• Goal of the exercise: Can you retype all of the data below word for word, with every line left unchanged?

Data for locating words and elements
________

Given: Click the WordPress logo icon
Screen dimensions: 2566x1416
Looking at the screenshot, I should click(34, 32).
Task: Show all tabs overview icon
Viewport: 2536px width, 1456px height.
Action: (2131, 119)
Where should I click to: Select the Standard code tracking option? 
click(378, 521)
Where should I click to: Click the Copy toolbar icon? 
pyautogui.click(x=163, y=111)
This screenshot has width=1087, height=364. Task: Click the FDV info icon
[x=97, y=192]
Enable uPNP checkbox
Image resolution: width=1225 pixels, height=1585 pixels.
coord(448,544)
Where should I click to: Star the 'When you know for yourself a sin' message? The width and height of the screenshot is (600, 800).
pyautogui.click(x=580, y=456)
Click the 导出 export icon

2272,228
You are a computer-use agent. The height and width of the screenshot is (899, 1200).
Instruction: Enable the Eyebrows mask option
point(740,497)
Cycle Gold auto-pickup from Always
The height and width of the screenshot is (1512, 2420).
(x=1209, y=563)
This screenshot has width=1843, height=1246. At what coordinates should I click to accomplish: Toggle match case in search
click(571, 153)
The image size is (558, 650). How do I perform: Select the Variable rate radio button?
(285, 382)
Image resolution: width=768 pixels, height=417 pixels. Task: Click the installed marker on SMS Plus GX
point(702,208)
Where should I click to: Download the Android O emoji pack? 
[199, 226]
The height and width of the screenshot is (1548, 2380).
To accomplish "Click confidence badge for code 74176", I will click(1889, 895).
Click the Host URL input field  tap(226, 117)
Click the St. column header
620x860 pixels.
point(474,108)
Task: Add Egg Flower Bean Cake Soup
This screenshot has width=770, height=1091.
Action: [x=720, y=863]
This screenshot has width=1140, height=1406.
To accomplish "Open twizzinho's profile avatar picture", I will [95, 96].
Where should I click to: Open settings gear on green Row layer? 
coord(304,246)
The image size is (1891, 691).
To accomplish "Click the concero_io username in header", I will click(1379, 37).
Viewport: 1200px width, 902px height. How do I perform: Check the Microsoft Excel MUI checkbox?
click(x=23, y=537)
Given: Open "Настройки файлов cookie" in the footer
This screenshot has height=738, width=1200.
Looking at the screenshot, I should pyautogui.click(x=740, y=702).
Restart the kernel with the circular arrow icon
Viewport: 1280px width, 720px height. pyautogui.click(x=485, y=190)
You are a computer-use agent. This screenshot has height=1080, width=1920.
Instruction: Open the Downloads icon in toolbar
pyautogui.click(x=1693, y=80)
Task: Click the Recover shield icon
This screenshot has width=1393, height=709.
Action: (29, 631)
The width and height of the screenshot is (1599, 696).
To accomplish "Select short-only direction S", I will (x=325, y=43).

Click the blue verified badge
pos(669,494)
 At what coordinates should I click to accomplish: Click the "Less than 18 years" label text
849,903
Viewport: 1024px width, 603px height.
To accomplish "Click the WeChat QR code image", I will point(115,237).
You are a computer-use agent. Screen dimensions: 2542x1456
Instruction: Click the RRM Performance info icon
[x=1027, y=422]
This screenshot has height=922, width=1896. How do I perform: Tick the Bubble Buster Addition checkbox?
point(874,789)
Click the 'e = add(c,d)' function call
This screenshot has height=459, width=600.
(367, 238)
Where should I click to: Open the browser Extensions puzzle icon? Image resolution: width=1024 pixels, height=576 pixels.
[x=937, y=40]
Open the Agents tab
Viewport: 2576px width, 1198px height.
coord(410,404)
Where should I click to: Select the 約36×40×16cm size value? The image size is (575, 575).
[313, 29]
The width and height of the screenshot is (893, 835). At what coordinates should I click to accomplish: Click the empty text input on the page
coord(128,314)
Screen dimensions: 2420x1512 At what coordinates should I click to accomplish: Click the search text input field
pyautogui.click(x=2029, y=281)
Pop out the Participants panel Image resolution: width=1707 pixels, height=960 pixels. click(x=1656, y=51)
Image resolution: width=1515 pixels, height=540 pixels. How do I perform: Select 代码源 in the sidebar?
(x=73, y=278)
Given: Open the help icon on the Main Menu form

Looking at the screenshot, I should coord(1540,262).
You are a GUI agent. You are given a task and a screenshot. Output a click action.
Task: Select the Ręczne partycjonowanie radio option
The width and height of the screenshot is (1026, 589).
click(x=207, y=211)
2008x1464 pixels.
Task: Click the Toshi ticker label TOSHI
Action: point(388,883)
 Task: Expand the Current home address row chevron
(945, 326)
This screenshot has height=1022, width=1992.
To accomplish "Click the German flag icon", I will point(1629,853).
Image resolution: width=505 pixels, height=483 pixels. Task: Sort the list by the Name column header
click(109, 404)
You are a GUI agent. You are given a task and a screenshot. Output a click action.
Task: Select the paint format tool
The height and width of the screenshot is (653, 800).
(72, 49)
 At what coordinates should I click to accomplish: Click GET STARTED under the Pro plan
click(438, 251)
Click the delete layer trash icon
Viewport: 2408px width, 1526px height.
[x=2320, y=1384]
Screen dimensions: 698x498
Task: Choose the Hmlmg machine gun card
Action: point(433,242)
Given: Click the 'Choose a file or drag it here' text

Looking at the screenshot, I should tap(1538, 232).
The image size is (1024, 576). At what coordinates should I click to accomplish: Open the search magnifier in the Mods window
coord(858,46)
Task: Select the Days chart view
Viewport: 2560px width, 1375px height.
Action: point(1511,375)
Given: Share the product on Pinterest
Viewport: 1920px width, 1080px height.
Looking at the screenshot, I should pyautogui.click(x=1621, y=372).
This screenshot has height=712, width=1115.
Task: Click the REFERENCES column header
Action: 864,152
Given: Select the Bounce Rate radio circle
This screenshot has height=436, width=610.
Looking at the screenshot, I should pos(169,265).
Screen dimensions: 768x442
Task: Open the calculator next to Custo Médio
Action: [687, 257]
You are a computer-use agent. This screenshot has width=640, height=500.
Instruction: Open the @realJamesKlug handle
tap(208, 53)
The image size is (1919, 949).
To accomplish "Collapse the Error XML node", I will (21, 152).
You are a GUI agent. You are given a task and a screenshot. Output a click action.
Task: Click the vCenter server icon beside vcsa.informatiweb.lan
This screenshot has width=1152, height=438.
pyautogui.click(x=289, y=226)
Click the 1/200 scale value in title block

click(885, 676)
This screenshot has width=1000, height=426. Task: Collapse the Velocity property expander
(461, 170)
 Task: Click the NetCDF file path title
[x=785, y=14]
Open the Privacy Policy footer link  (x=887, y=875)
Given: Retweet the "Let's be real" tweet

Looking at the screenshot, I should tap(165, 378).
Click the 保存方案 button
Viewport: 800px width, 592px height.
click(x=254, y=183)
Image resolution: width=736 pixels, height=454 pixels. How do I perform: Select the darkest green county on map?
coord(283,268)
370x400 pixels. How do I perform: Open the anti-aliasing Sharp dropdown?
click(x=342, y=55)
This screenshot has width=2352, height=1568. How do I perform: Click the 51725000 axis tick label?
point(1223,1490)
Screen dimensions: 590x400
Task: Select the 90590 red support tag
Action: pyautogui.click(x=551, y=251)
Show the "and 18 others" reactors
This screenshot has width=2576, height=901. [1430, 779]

________

• Task output:
Given: Click the WordPress logo icon
Screen dimensions: 2566x1416
Looking at the screenshot, I should click(34, 32).
Task: Show all tabs overview icon
Viewport: 2536px width, 1456px height.
Action: (2131, 119)
Where should I click to: Select the Standard code tracking option? 
click(378, 521)
Where should I click to: Click the Copy toolbar icon? 
pyautogui.click(x=163, y=111)
This screenshot has width=1087, height=364. Task: Click the FDV info icon
[x=97, y=192]
Enable uPNP checkbox
Image resolution: width=1225 pixels, height=1585 pixels.
coord(448,544)
Where should I click to: Star the 'When you know for yourself a sin' message? The width and height of the screenshot is (600, 800).
pyautogui.click(x=580, y=456)
Click the 导出 export icon

2272,228
You are a computer-use agent. The height and width of the screenshot is (899, 1200).
Instruction: Enable the Eyebrows mask option
point(740,497)
Cycle Gold auto-pickup from Always
The height and width of the screenshot is (1512, 2420).
(x=1209, y=563)
This screenshot has width=1843, height=1246. At what coordinates should I click to accomplish: Toggle match case in search
click(571, 153)
The image size is (558, 650). How do I perform: Select the Variable rate radio button?
(285, 382)
Image resolution: width=768 pixels, height=417 pixels. Task: Click the installed marker on SMS Plus GX
point(702,208)
Where should I click to: Download the Android O emoji pack? 
[199, 226]
The height and width of the screenshot is (1548, 2380).
To accomplish "Click confidence badge for code 74176", I will click(1889, 895).
Click the Host URL input field  tap(226, 117)
Click the St. column header
620x860 pixels.
point(474,108)
Task: Add Egg Flower Bean Cake Soup
This screenshot has width=770, height=1091.
Action: [x=720, y=863]
This screenshot has width=1140, height=1406.
To accomplish "Open twizzinho's profile avatar picture", I will [95, 96].
Where should I click to: Open settings gear on green Row layer? 
coord(304,246)
The image size is (1891, 691).
To accomplish "Click the concero_io username in header", I will click(1379, 37).
Viewport: 1200px width, 902px height. How do I perform: Check the Microsoft Excel MUI checkbox?
click(x=23, y=537)
Given: Open "Настройки файлов cookie" in the footer
This screenshot has height=738, width=1200.
Looking at the screenshot, I should pyautogui.click(x=740, y=702).
Restart the kernel with the circular arrow icon
Viewport: 1280px width, 720px height. pyautogui.click(x=485, y=190)
You are a computer-use agent. This screenshot has height=1080, width=1920.
Instruction: Open the Downloads icon in toolbar
pyautogui.click(x=1693, y=80)
Task: Click the Recover shield icon
This screenshot has width=1393, height=709.
Action: (29, 631)
The width and height of the screenshot is (1599, 696).
To accomplish "Select short-only direction S", I will (x=325, y=43).

Click the blue verified badge
pos(669,494)
 At what coordinates should I click to accomplish: Click the "Less than 18 years" label text
849,903
Viewport: 1024px width, 603px height.
To accomplish "Click the WeChat QR code image", I will point(115,237).
You are a computer-use agent. Screen dimensions: 2542x1456
Instruction: Click the RRM Performance info icon
[x=1027, y=422]
This screenshot has height=922, width=1896. How do I perform: Tick the Bubble Buster Addition checkbox?
point(874,789)
Click the 'e = add(c,d)' function call
This screenshot has height=459, width=600.
(367, 238)
Where should I click to: Open the browser Extensions puzzle icon? Image resolution: width=1024 pixels, height=576 pixels.
[x=937, y=40]
Open the Agents tab
Viewport: 2576px width, 1198px height.
coord(410,404)
Where should I click to: Select the 約36×40×16cm size value? The image size is (575, 575).
[313, 29]
The width and height of the screenshot is (893, 835). At what coordinates should I click to accomplish: Click the empty text input on the page
coord(128,314)
Screen dimensions: 2420x1512 At what coordinates should I click to accomplish: Click the search text input field
pyautogui.click(x=2029, y=281)
Pop out the Participants panel Image resolution: width=1707 pixels, height=960 pixels. click(x=1656, y=51)
Image resolution: width=1515 pixels, height=540 pixels. How do I perform: Select 代码源 in the sidebar?
(x=73, y=278)
Given: Open the help icon on the Main Menu form

Looking at the screenshot, I should coord(1540,262).
You are a GUI agent. You are given a task and a screenshot. Output a click action.
Task: Select the Ręczne partycjonowanie radio option
The width and height of the screenshot is (1026, 589).
click(x=207, y=211)
2008x1464 pixels.
Task: Click the Toshi ticker label TOSHI
Action: point(388,883)
 Task: Expand the Current home address row chevron
(945, 326)
This screenshot has height=1022, width=1992.
To accomplish "Click the German flag icon", I will point(1629,853).
Image resolution: width=505 pixels, height=483 pixels. Task: Sort the list by the Name column header
click(109, 404)
You are a GUI agent. You are given a task and a screenshot. Output a click action.
Task: Select the paint format tool
The height and width of the screenshot is (653, 800).
(72, 49)
 At what coordinates should I click to accomplish: Click GET STARTED under the Pro plan
click(438, 251)
Click the delete layer trash icon
Viewport: 2408px width, 1526px height.
[x=2320, y=1384]
Screen dimensions: 698x498
Task: Choose the Hmlmg machine gun card
Action: point(433,242)
Given: Click the 'Choose a file or drag it here' text

Looking at the screenshot, I should tap(1538, 232).
The image size is (1024, 576). At what coordinates should I click to accomplish: Open the search magnifier in the Mods window
coord(858,46)
Task: Select the Days chart view
Viewport: 2560px width, 1375px height.
Action: point(1511,375)
Given: Share the product on Pinterest
Viewport: 1920px width, 1080px height.
Looking at the screenshot, I should pyautogui.click(x=1621, y=372).
This screenshot has height=712, width=1115.
Task: Click the REFERENCES column header
Action: 864,152
Given: Select the Bounce Rate radio circle
This screenshot has height=436, width=610.
Looking at the screenshot, I should pos(169,265).
Screen dimensions: 768x442
Task: Open the calculator next to Custo Médio
Action: [687, 257]
You are a computer-use agent. This screenshot has width=640, height=500.
Instruction: Open the @realJamesKlug handle
tap(208, 53)
The image size is (1919, 949).
To accomplish "Collapse the Error XML node", I will (21, 152).
You are a GUI agent. You are given a task and a screenshot. Output a click action.
Task: Click the vCenter server icon beside vcsa.informatiweb.lan
This screenshot has width=1152, height=438.
pyautogui.click(x=289, y=226)
Click the 1/200 scale value in title block

click(885, 676)
This screenshot has width=1000, height=426. Task: Collapse the Velocity property expander
(461, 170)
 Task: Click the NetCDF file path title
[x=785, y=14]
Open the Privacy Policy footer link  (x=887, y=875)
Given: Retweet the "Let's be real" tweet

Looking at the screenshot, I should tap(165, 378).
Click the 保存方案 button
Viewport: 800px width, 592px height.
click(x=254, y=183)
Image resolution: width=736 pixels, height=454 pixels. How do I perform: Select the darkest green county on map?
coord(283,268)
370x400 pixels. How do I perform: Open the anti-aliasing Sharp dropdown?
click(x=342, y=55)
This screenshot has width=2352, height=1568. How do I perform: Click the 51725000 axis tick label?
point(1223,1490)
Screen dimensions: 590x400
Task: Select the 90590 red support tag
Action: pyautogui.click(x=551, y=251)
Show the "and 18 others" reactors
This screenshot has width=2576, height=901. [1430, 779]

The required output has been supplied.